Keep only the lines that hold the string "computer", filtering out the rest of the entries below.

Top of ENTRIES SUPPLIED

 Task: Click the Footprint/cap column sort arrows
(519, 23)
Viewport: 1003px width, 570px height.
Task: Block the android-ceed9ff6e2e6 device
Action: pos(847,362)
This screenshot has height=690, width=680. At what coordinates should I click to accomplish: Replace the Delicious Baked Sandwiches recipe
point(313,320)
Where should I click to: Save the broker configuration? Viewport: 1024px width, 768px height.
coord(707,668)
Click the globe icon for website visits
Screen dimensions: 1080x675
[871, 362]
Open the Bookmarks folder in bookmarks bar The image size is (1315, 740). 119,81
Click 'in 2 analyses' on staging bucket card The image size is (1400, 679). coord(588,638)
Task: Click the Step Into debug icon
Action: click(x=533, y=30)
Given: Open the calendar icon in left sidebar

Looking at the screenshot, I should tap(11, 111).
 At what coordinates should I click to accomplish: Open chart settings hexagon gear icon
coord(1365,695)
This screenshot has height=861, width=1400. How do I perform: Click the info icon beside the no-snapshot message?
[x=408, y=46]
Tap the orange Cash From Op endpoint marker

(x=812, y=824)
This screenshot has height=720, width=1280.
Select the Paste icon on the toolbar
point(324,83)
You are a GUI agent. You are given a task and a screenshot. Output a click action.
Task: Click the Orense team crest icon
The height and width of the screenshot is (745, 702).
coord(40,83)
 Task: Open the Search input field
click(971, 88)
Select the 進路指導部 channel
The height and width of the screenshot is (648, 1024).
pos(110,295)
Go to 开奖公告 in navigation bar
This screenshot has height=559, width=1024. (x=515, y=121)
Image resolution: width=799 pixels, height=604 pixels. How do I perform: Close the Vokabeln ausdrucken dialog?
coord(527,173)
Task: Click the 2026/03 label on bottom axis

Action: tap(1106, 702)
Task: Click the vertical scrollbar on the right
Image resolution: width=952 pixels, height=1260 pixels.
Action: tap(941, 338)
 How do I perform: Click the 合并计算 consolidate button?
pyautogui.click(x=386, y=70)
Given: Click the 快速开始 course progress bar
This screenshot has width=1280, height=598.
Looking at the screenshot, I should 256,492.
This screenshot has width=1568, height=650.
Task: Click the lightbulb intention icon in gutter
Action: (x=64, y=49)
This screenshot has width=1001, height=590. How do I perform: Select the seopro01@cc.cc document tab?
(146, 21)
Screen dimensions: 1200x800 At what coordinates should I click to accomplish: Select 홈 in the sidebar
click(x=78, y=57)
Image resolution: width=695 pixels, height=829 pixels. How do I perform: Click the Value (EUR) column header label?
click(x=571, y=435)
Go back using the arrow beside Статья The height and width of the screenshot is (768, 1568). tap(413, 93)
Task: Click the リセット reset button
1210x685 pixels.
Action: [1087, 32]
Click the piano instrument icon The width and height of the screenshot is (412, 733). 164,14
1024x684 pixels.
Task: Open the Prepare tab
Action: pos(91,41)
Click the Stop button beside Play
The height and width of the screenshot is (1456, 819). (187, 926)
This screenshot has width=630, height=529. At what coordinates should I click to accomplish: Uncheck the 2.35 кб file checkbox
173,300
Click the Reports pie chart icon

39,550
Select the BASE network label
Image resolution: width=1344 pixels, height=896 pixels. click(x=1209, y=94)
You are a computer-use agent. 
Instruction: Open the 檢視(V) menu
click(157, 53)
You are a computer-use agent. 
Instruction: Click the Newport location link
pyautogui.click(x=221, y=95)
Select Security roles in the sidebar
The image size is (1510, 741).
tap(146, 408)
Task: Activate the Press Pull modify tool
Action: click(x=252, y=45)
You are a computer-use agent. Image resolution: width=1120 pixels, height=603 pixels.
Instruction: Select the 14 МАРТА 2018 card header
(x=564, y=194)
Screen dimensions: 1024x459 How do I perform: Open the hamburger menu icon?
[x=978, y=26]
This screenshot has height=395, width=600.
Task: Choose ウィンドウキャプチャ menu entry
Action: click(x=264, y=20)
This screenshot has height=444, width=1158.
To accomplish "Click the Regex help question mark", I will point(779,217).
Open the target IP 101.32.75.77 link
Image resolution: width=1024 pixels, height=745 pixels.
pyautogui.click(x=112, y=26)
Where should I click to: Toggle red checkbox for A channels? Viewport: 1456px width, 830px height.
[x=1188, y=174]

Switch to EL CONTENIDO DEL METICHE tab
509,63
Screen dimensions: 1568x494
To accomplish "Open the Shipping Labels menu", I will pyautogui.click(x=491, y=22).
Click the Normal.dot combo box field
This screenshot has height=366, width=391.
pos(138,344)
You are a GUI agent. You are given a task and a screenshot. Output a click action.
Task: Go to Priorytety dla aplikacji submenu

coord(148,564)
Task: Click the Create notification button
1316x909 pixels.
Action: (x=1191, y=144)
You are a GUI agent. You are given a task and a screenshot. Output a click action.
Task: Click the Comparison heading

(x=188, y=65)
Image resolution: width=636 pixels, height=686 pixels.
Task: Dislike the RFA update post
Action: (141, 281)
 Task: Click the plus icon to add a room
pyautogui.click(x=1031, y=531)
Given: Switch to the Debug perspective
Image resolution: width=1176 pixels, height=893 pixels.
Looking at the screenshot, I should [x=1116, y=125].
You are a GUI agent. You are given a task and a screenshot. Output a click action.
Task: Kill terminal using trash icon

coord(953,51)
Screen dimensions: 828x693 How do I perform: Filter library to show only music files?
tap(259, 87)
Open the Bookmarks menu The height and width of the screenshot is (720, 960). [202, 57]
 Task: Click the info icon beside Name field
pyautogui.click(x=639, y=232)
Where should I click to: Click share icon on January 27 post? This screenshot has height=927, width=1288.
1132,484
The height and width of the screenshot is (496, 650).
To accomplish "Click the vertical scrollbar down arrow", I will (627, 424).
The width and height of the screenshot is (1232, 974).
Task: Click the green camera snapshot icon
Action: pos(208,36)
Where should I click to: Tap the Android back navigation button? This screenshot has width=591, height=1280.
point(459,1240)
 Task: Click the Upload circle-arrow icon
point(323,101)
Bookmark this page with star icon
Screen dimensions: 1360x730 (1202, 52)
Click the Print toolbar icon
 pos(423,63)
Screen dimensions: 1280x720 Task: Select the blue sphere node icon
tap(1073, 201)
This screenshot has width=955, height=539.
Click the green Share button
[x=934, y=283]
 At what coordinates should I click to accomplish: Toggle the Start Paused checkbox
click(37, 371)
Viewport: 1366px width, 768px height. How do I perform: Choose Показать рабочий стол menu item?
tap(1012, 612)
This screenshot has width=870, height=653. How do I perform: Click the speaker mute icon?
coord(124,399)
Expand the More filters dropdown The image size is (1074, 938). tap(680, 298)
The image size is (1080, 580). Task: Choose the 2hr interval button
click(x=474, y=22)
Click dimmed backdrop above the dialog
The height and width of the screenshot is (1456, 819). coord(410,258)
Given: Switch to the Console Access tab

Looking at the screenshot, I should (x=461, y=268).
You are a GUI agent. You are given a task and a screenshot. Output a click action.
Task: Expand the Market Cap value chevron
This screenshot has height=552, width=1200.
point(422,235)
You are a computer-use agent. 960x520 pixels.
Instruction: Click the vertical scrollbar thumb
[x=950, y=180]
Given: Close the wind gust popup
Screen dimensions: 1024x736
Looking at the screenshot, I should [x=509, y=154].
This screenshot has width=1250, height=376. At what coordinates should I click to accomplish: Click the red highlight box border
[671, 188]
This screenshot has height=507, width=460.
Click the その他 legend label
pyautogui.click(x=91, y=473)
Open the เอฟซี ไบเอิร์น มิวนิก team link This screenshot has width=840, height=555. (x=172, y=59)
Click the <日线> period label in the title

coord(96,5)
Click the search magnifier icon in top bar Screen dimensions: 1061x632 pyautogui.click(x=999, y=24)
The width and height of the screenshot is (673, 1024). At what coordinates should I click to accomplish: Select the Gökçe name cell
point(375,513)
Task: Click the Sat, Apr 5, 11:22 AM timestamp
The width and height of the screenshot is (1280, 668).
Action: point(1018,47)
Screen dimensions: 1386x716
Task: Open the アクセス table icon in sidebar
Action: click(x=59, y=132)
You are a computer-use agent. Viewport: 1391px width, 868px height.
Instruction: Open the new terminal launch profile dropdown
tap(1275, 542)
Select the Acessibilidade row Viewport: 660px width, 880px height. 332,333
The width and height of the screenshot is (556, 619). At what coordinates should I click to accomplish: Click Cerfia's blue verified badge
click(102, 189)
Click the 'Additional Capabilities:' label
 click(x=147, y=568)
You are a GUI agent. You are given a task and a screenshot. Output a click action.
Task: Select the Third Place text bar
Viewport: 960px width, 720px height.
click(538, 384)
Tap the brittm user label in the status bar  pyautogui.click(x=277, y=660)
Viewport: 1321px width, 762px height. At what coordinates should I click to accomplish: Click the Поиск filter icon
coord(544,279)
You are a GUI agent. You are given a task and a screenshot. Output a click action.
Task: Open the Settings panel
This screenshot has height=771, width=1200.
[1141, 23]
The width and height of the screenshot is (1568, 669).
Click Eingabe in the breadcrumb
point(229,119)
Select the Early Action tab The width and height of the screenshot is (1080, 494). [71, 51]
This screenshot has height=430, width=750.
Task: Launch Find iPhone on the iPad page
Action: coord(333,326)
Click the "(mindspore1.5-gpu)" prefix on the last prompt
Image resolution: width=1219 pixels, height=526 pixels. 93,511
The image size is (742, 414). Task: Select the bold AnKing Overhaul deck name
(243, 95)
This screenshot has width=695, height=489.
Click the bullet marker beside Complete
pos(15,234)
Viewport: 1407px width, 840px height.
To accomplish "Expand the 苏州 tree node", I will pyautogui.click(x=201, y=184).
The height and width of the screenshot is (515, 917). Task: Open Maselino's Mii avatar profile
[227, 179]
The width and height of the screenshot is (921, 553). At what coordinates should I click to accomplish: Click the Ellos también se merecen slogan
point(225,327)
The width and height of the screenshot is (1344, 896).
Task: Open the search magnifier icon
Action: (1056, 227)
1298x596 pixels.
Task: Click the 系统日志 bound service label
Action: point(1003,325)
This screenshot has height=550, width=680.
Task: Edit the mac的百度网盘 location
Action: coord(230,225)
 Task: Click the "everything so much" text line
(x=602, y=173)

Bottom of ENTRIES SUPPLIED

RESPONSE TO THE EXERCISE.
You are a computer-use agent. 
You are a computer-use agent. 
You are a computer-use agent. Image resolution: width=1120 pixels, height=603 pixels.
You are a computer-use agent. 960x520 pixels.
You are a computer-use agent. Viewport: 1391px width, 868px height.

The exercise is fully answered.